Он берет всей свободной ладонью за лицо, смазывает пОтом, и отпускает ненадолго.
Я даже могу немножко ходить на этом мусорном пятачке. Но убежать не могу, потому что он стоит и дышит между мной и лестницей — я смотрю через перила, туда очень хочется, но нельзя — там очень глубоко, темно, вниз улиточным поворотом ныряют винтовые лестничные пролеты, торчат штыри арматуры.
Я тискаю в кулаке лепешку и очень тихо говорю с ним, стараюсь, чтобы на одной ноте, как читают написанное, сонно и внятно, будто мне все равно.
Честно? Я не помню, что я ему говорил.
Точно не просил отпустить домой, не плакал, не рассказывал о себе.
Просто говорил.
То ли пять минут с хвостиком, то ли час с лишним.
Он отошел от лестницы, присел на корточки, уронил стекло и отвесил челюсть.
И тогда я соврал ему:
— Не бойтесь. Я еще раз. Обязательно. К вам приду.
И побежал вниз.
Я очень долго бежал.
И кричал.
Только ничего не было слышно.
Как в хоре, когда я впустую открывал рот.

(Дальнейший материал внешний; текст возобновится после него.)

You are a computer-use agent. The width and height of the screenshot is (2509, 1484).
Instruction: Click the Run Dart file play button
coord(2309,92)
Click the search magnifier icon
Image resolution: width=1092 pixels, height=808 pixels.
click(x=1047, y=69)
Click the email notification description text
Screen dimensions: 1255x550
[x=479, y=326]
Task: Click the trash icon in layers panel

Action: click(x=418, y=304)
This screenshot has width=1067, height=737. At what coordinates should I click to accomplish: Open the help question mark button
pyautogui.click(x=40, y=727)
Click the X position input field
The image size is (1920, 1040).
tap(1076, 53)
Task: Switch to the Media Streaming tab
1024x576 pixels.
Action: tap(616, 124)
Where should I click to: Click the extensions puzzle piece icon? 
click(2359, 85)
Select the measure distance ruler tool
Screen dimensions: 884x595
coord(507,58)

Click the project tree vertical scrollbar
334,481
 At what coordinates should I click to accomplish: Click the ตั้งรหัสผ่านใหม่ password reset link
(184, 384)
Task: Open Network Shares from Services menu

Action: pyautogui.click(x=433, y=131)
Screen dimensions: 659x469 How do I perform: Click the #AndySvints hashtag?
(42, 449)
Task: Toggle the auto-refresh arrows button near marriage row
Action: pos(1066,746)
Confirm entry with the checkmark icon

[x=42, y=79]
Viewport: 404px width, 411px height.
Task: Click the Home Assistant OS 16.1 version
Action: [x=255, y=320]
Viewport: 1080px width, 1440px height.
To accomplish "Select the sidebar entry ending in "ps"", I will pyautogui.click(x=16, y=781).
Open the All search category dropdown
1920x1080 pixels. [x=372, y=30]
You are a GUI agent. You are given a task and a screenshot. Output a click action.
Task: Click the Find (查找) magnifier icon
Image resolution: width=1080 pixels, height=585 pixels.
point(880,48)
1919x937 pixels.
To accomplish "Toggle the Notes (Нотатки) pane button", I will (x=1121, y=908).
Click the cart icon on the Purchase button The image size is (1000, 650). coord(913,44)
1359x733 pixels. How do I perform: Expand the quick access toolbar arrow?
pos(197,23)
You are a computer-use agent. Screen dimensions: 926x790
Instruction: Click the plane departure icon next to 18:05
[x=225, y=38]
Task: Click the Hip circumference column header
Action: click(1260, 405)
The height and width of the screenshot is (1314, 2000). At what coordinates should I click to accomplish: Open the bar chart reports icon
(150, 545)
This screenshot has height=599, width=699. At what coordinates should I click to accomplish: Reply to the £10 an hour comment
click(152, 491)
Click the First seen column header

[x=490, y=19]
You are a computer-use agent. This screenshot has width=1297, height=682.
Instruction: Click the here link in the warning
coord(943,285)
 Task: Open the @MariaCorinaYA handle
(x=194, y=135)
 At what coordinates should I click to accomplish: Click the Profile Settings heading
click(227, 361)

Я сидел в скверике около детского сада. Посередине стояла широкая ваза-клумба. В ней ничего не росло, и земли не было. Была вода. Весь сентябрь-октябрь-ноябрь вода наливалась в нее с неба, остывала и чернела. Сейчас, в декабре вода тонко примерзла по верху. Это была не простая вода — а сталинская. Сталинская вода — это такая вода, которой вороны запивают волчьи ягоды, чтобы жить всегда. Я разломил ледяную корочку и выкинул из вазы куски.
Я насильно ел мою лепешку, которая стала грязной, и запивал ее сталинской водой, чтобы больше никогда не кричать.
Потом я встал и пошел домой.
И больше никогда не кричал.
А вернуться в выселенный дом нельзя, я пришел в тот двор вчера, постоять.
Стена затянута зеленой строительной сеткой и проем подъезда, кажется, замурован.
…Сорок дней и сорок ночей над Пресней будет поворачиваться великое хриплое облако.
Оно вслепую проглотит новогодние елки, голые пирамидальные тополя, хоккейный каток на центральном пруду, верблюжье одеяло и хоккейные клюшки на чужом балконе, скамьи на чугунных ногах, черные скворечники, стеклянный пост регулировщика — «стакан» на перекрестке, газетные киоски, кувыркачие тяжелые урны-колокола, полные литого льда, пельменную напротив зоопарка, все проглотит облако, ничего никому не оставит. Взамен над площадью Восстания взойдет для всех нас навсегда счастливое старое, старое, старое солнце.